Jargiello told commissioners he didn't think that increased use of the diagonal runway would be as efficient as some of the other ideas they had developed. Those ideas include better ground control of planes around some terminals.

One way to cut traffic by as much as 6 percent would be to persuade the federal government to keep the U.S. Customs office open longer at Fort Lauderdale Executive Airport, Jargiello said.

It closes at 5 p.m., which forces charter planes that fly out of the airport -- mostly to the Bahamas -- to first land at Fort Lauderdale-Hollywood to clear customs.
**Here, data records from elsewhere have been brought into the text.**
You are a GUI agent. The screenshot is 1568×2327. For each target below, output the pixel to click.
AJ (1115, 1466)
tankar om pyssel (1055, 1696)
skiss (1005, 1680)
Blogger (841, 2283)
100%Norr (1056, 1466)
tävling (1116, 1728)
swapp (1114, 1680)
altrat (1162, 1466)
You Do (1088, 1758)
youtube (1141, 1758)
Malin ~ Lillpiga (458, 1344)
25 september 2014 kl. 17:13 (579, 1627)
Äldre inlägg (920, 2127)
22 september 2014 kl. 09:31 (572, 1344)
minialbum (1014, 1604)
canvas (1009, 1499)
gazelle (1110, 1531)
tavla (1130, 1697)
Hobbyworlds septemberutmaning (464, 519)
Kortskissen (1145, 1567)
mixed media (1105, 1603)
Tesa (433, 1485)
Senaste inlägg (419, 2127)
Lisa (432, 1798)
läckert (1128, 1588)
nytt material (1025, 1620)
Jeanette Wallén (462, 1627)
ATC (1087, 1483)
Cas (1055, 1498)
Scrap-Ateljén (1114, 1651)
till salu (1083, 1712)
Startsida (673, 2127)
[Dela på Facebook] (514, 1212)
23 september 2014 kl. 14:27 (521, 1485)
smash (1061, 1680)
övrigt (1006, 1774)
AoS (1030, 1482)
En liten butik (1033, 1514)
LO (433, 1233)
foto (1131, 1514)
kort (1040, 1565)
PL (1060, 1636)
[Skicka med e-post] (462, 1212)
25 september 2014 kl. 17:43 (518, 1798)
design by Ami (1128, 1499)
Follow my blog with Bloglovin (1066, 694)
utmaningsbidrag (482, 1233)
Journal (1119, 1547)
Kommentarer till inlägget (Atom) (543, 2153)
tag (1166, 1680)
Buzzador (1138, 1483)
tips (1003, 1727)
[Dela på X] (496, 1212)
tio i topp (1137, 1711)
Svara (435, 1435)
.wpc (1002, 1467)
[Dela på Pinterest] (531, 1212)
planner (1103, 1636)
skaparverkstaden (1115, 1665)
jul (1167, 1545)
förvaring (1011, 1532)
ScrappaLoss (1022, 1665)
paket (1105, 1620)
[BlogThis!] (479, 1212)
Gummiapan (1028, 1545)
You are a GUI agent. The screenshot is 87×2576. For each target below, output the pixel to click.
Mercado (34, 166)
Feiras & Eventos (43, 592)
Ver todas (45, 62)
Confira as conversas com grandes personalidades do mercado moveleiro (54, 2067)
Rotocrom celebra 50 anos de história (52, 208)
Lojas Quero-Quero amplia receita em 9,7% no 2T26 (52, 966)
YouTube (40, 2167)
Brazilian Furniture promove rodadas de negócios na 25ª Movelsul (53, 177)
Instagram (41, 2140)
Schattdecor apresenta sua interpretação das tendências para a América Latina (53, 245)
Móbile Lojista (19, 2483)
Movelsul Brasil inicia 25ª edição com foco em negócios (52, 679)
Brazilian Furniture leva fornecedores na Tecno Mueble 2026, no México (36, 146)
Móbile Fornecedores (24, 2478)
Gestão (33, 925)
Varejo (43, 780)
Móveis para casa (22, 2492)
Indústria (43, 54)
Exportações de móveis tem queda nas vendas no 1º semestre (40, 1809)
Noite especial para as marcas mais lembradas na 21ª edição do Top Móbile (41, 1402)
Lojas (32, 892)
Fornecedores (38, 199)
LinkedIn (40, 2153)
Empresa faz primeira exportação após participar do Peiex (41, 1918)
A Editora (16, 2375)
Then, they take off again and land at Executive, a few miles north.

Ten to 15 flights do the two-airport landing on weekdays, and about 20 to 30 land on weekend days, according to a report by an airport consultant. The county may consider paying the salaries of after-hours Customs inspectors, officials said.

County commissioners also said they would consider suing the FAA if the agency went forward with plans to use the diagonal runway more frequently.

Rodstrom also wanted to keep planes off the south runway, as did Commissioner Suzanne Gunzburger. Both represent constituents south of the airport. Both also wanted to keep the airport from opening new gates, an idea also supported by county Mayor Kristin Jacobs but rejected by the rest of the commissioners.